Wednesday, June 14

Habit, Routine, and Doing Things Over and Over

Well, it's summer now, as in school's out. Actually, it's been a month since my first year of college left, and I returned to my hometown. Work has replaced classes and free time has taken over the hours I spent on homework. So, to avoid wallowing in vice and shallow entertainment, I try and cultivate some positive habits and stuff to fill, at least in part, all of the free time I have found myself gifted with. Some writing, some exercising, some reading, some thinking, some learning. That's how I try and spend my time. A general mish-mash of things, all leading towards that ultimate goal of my becoming a decent person.

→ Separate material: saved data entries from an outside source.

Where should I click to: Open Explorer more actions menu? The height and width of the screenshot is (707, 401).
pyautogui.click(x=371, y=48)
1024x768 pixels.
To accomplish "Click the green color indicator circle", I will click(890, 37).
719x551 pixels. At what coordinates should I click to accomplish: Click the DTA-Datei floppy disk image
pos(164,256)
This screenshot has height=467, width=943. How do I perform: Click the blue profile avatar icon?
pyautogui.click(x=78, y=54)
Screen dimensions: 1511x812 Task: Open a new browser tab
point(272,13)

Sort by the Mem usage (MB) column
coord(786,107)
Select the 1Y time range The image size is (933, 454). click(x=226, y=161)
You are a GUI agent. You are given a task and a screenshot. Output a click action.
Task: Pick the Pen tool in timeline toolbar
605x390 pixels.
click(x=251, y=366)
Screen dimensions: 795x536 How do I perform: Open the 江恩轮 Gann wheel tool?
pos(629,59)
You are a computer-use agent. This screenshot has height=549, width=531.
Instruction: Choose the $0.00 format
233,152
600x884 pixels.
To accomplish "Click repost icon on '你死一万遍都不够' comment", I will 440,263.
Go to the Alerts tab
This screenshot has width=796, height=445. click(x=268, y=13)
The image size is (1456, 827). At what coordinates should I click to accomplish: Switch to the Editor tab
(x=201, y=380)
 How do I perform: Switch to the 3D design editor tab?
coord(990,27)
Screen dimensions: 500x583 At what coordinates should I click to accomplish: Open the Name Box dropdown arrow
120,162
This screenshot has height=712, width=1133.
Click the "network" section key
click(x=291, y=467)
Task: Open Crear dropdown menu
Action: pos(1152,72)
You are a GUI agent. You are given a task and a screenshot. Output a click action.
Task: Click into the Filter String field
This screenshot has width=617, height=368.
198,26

Now, as happens so often, I seek to justify these actions that I try to devote some of my day to. I'd like to meet the person that hasn't heard, "Practice makes perfect," and that cliche is the source of my discomfort and this post. I understand (seeing as how I've never fully partaken of either activity) that basketball players and hunters practice shooting over and over again in order to turn it into a reflex. When the pressure's on and there's no time to think, they're able to pull it off; drain the desperation shot or bring down a bolting deer. For some parts of my routine, this isn't a big deal, but I worry how my daily writings influence the works that actually matter. I've said it before, I don't even reread what I write here. I write my ideas as they come to me and decide on a whim, "This looks good," and publish the post. That is not the way to approach newspaper articles or anything that I would turn in at school (with the exception of Literature II journals which became a practice in seeing how fast I could write). If I remember right, in The Screwtape Letters (which I recommend in the strongest of terms to everyone) Screwtape tells his nephew that praying isn't such a big deal as long as it's turned into a meaningless, repetitive action. Praying as part of a routine does nothing to protect Wormwood's charge from Hell. There needs to be meaning and effort in the act and not a a vision that focuses solely upon the end, in this case, attaining Heaven.

Well, after putting some thought into it, this isn't such a big worry, not in my writing and not in my other habits. As long as I keep my perspective on what's important and what isn't and remain aware of my writing and whatever else, this is of no matter. Besides, writing here gives me the opportunity to try out new styles for their sake alone, for no reason other than to see how I like them (how often I actually do this is up to dispute. probably not that much. my posts don't vary that much in style). Simple awareness and a vivacious perspective that brings meaning to an action beyond the goal that lays beyond it the counters to the apathy that comes from repetition.

Pretty cool. It's not that exciting of a post, but I came to some manner of conclusion and feel better at the end of it. Unlike that whole 'What can I be sure of knowing?' post. Freak.